Quand un enterrement de vie de jeune fille tourne au cauchemar, c'est l'occasion pour une bande de copines de se remettre en question. Un projet de court-métrage par la jeune réalisatrice Pauline Loquès, qui tente de dépeindre les femmes de sa génération.

Constance, une trentenaire à qui tout réussit, part fêter son enterrement de vie de jeune fille avec ses meilleures amies. Mais le rêve tourne court : contrairement à ses attentes elle n'est pas en train de se saoûler à Ibiza et pour couronner le tout, son fiancé parfait lui envoie un message pour lui dire qu'il ne veut plus se marier. Incapable d'annoncer la nouvelle à ses amies, Constance doit affronter seule cette mauvaise nouvelle.

Le court-métrage de 28 minutes a été écrit par Pauline Loquès et Sevane Kazandjian. Bien qu'aucune des deux ne soient mariées, elles ont souhaité travailler sur le thème de l'enterrement de vie de jeune fille. L'EVJF représente pour elles un vrai rite de passage, symbolique et un peu douloureux: " Il nous avait tellement échappé, ce moment où nous sommes devenues des femmes, qu'on a voulu y revenir à travers un film. Pour raconter cette entrée fracassante dans l'âge adulte, on a choisi l'enterrement de vie de jeune fille". 

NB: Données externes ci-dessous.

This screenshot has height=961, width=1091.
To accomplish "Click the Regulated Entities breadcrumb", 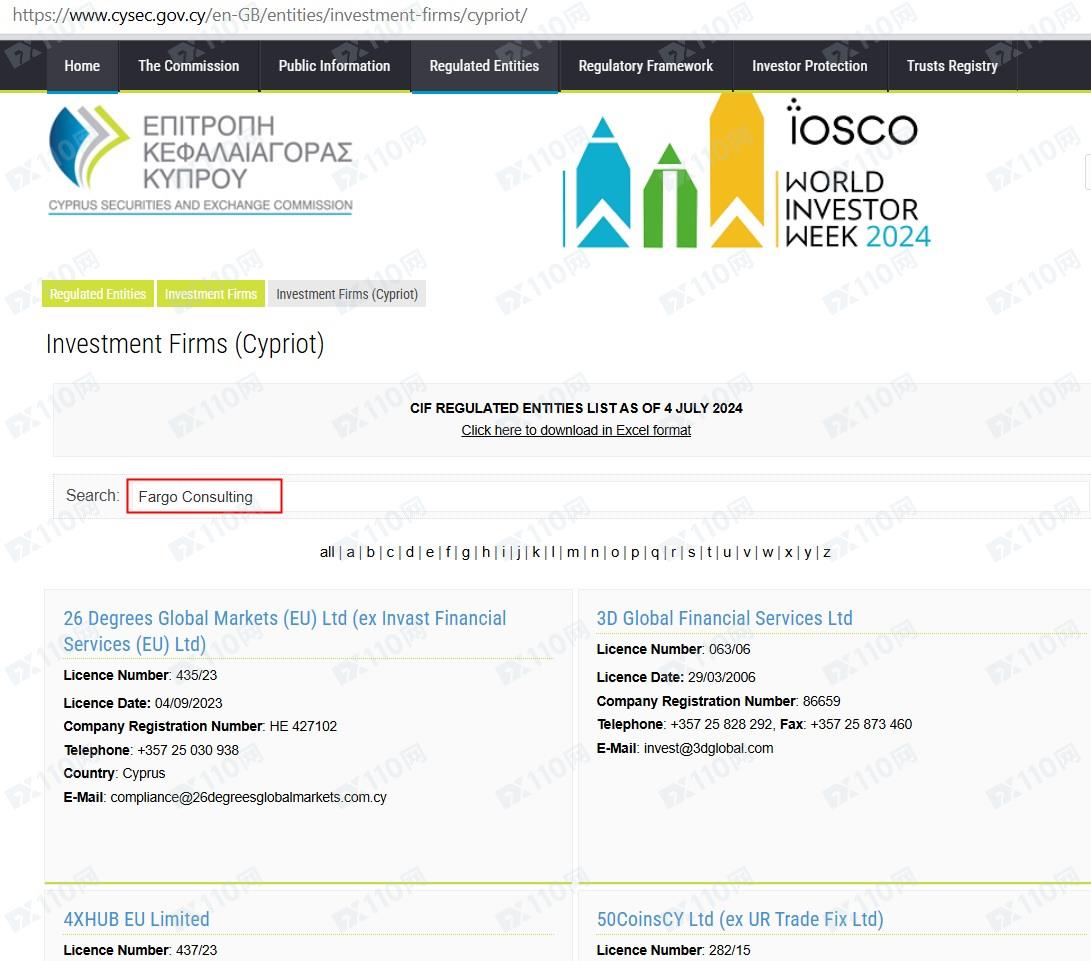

Les deux jeunes femmes ont choisi de le tourner en Normandie, dans le charmant petit village de Villerville, composé de 700 habitants. Le gris de la Normandie donne au film son côté authentique et parfois sombre, bien loin des strass et paillettes d'Ibiza. 

La bande originale a été confiée à l'auteure-compositrice-interprète Cléa Vincent. C'était une évidence pour Pauline Loquès: " Cléa Vincent a univers pop mélancolique qui colle parfaitement au film. Il y a chez elle un côté un peu fragile et innocent qui s’appuie sur des mélodies extrêmement assurées et entêtantes. On eu l’idée de créer une musique qui évolue en fonction des émotions de Constance. Comme ce personnage ne parle pas de ses sentiments, la musique reflète ce qui se passe dans sa tête " confie t-elle dans une interview à Cheek Magazine.

Après avoir démarché plusieurs producteurs de courts-métrages, Pauline Loquès a finalement décidé de financer son film via un financement participatif. Comme le film ne demandait pas un énorme budget, elle a pu facilement atteindre et même dépasser l'objectif qui était fixé à 8500€.

Le court-métrage arrive à refléter le quotidien des jeunes trentenaires. Il reflète les doutes, les paradoxes, les combats et les espoirs de toute une génération. Les quatre jeunes femmes incarnent une vision sincère de l'amitié féminine: entre sincérité et petits mensonges, rivalité et fidélité. 

Diffusé ce week-end sur Arte, " La vie de jeune fille " est encore disponible toute la semaine (jusqu'au 19/04) sur le site de la chaîne franco-allemande.